As soon as I finished the prayers in bed that same night, I spontaneously and immediately got up to tell my parents I should go to the seminary for my freshman year. I suppose various psychological explanations could be given for this sudden change of decision, but to this day I have never been able to see it as anything other than the mysterious working of God’s providence breaking through to me. My pious mother began to cry, partially fearing that perhaps I had been pushed into this, and certainly finding it difficult to accept the idea of her only child going away to school at the age of 14. My father, however, who was anything but pietistic, quickly intervened to state that if I wanted to go, I was going to go.

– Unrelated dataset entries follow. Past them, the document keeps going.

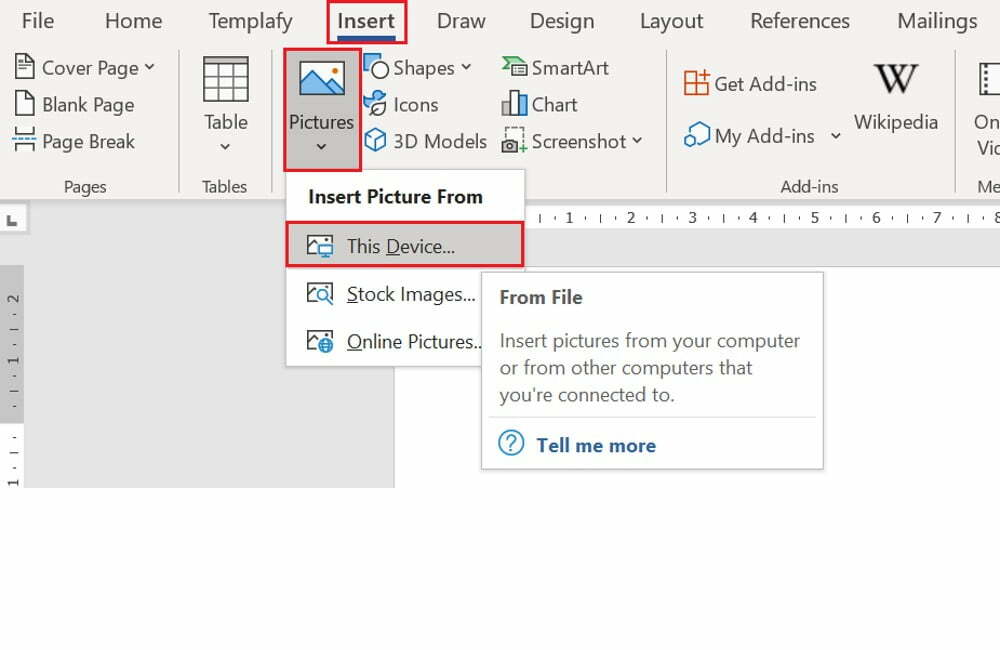Image resolution: width=1000 pixels, height=650 pixels.
Task: Choose This Device from picture menu
Action: click(401, 246)
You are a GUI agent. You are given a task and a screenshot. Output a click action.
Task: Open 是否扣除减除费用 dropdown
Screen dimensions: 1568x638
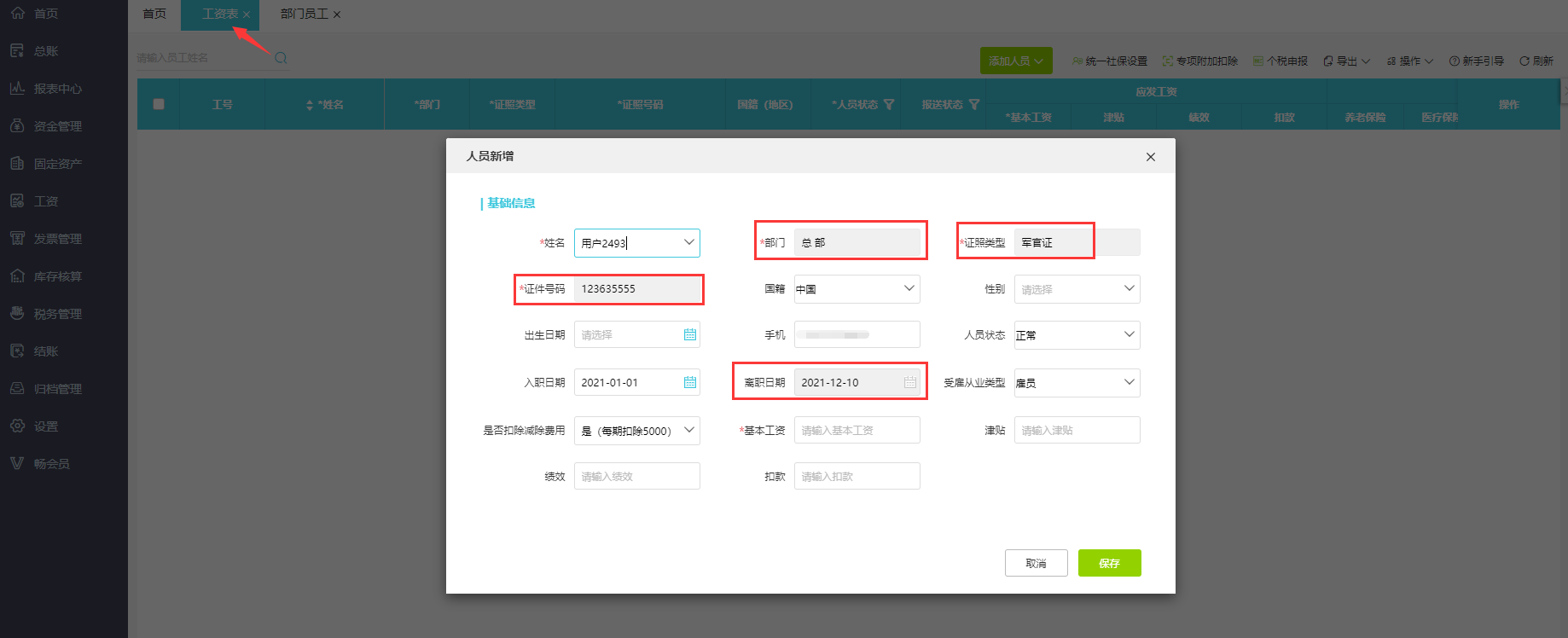[688, 431]
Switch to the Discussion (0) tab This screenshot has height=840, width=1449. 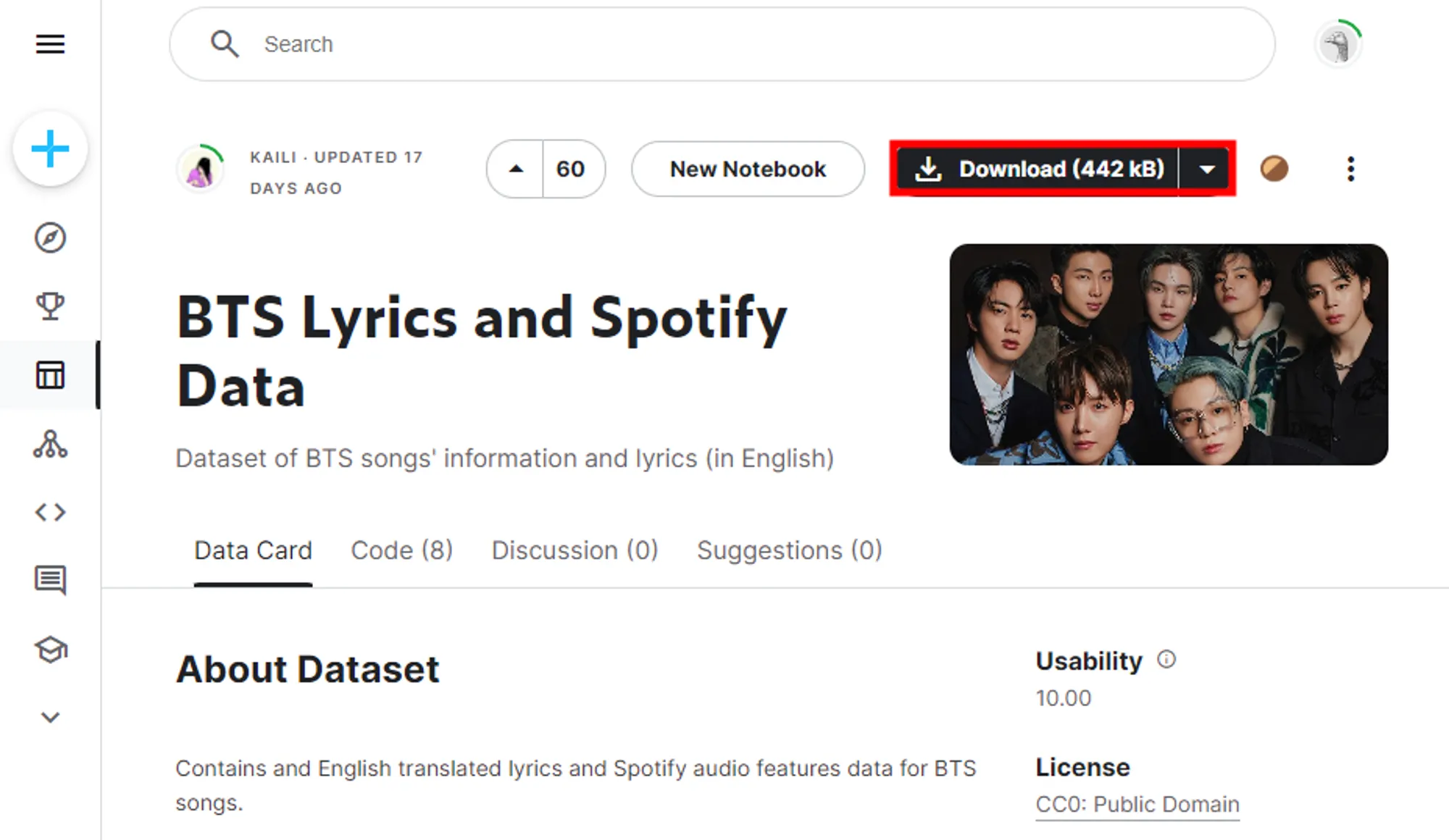click(x=575, y=550)
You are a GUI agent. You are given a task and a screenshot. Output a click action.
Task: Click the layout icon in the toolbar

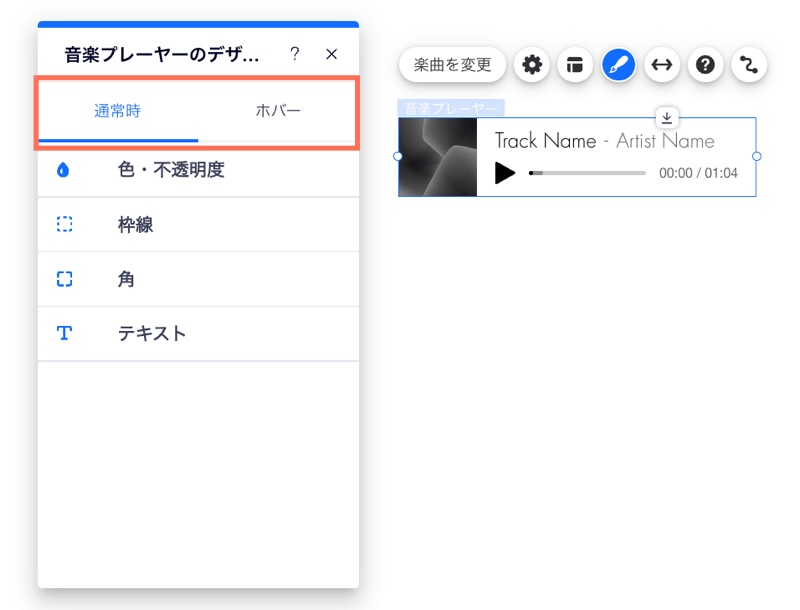575,64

Whereas he had previously resisted my mother’s suggestions to pray the family rosary, at that moment he took the initiative to suggest it himself, and we all prayed it together that night.
In September I was off to high school seminary, coping with being away from home for the first time, but within a few months I found in the community there the brothers that I never had by blood. I drew spiritual growth from the meditations and teachings given us by priests like Fr. Pavese. This did not mean, though, that my vocation was all decided. Spiritual direction from Fr. Grossi and Fr. Dal Degan would help me each year in my decision to continue on for another year, one at a time.
After high school I took the bigger step of entering Novitiate, which was like a year long spiritual retreat, one of the most beautiful years of my life. At the age of 19, I made my first religious profession of vows of poverty, chastity and obedience as an Oblate of St. Joseph. I cautiously renewed these vows, one year at a time, for seven years. Then I came to the decision to profess these vows for the rest of my life. I still remember the reading from 1 Corinthians 1 at that Mass, about God choosing the weak and foolish and lowly, to be his instruments. My life belongs to Him and He has never let me down. He has given me infinitely more than I could ever begin to give to Him.